25. Thus, for the above reasons we are fully satisfied that the assumption of jurisdiction by the Commissioner under Section 263 of the Act was wholly without jurisdiction as the twin tests have not been satisfied and consequently, the order dated 14.03.2012 as confirmed by the Tribunal by order dated 13.07.2012 calls for interference.”

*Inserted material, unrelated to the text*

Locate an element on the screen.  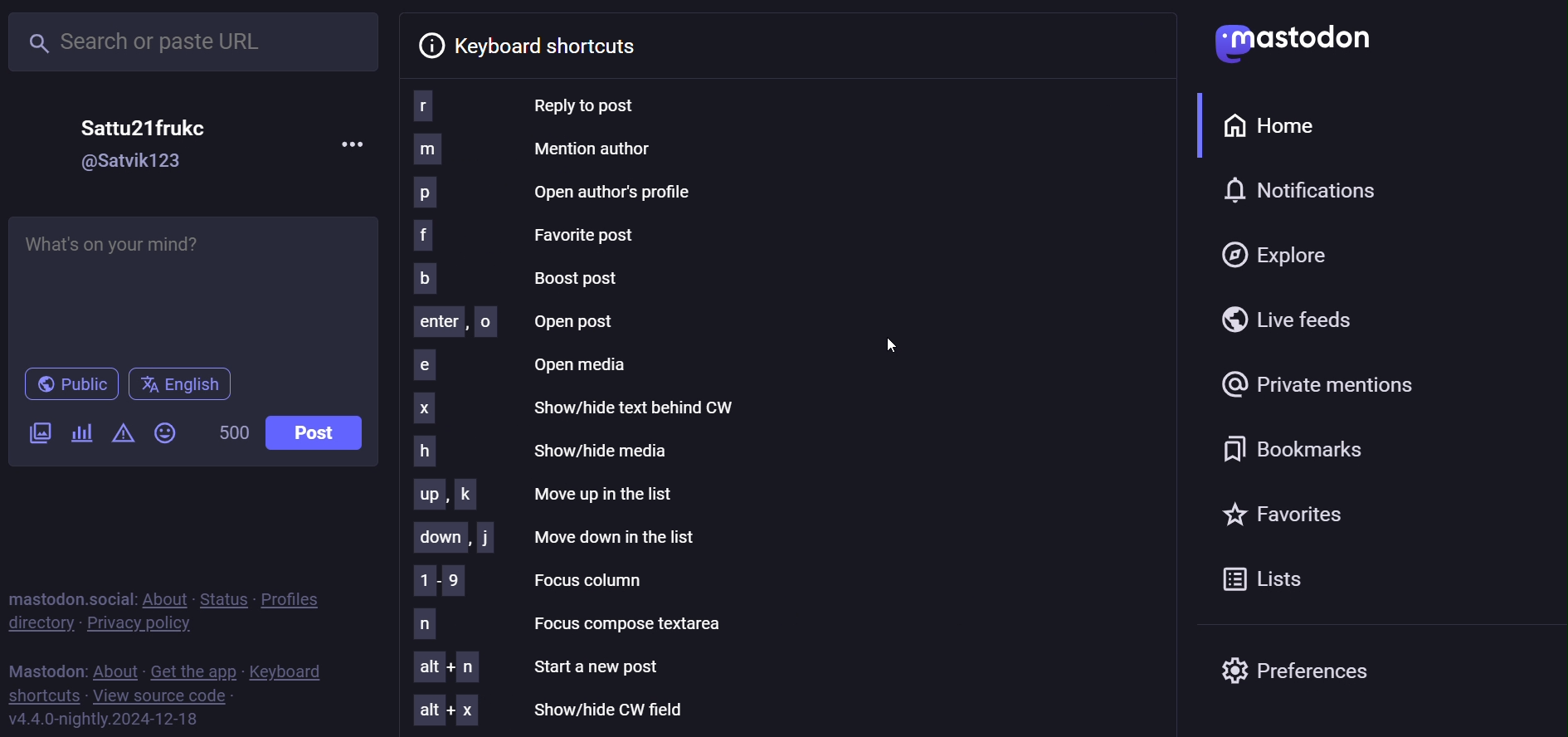
mention author is located at coordinates (535, 150).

8. Even this issue has been decided by Hon’ble Allahabad High Court in the case of Vem Resorts & Hotels (P) Ltd (supra) and particularly in Para 25 Hon’ble Allahabad High Court observed as under:

“25. As, Clause (c) of Explanation 1 to Section 263 of the Act provides that when an appeal is pending before the Commissioner, the exercise of jurisdiction under Section 263 of the Act by CIT is barred. Thus, in the present case, the CIT wrongly exercised jurisdiction under Section 263 of the Act by remanding back the matter to assessing authority on 25.3.2013, while the appeal was decided by CIT (A) on 5.6.2013. Thus, the order passed by the ITAT does not suffer from any irregularity and needs no interference.”

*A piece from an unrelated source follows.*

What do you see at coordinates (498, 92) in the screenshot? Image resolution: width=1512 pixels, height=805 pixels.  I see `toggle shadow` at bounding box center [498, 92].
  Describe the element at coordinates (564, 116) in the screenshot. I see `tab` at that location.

9. In view of the above facts situation that the addition of agricultural income by the AO as unexplained income is contested before the CIT(A) by the assessee and once this being contested before CIT(A), in view of the provisions of clause (c) of Explanation (1) to section 263 of the Act, the doctrine of merger will apply and the PCIT cannot take any cognizance of the matter while adjudicating u/s. 263 of the Act. Even otherwise also the CIT(A)’s powers are co-terminus with those of the AO and he can do what the AO could do and can also direct the later to do what the later failed to do on that very issue. In fact, an appeal is merely continuation of the original proceedings and unless some fetters are placed upon the powers of CIT(A), he exercise the same powers as that by the AO. In the present case, the CIT(A) can also rectify charging of higher rate of tax during appeal proceedings, in case the provisions of the Act so provides and income of the assessee declared as agricultural income is upheld to be assessed as unexplained income. Accordingly, we are of the view that the revision order passed by PCIT u/s.263 of the Act is bad in law and without jurisdiction. Hence, we quash the revision order passed by PCIT and allow the appeal of the assessee.

10. Similar are the facts in ITA No. 341/Chny/2022 in the case of K. Srinivasan for AY 2017-18 and hence respectfully following same and taking consistent view, we quash the revision order in the case also.

11. In the result, both the appeals filed by the assessees are allowed. Order pronounced on 3rd August, 2022.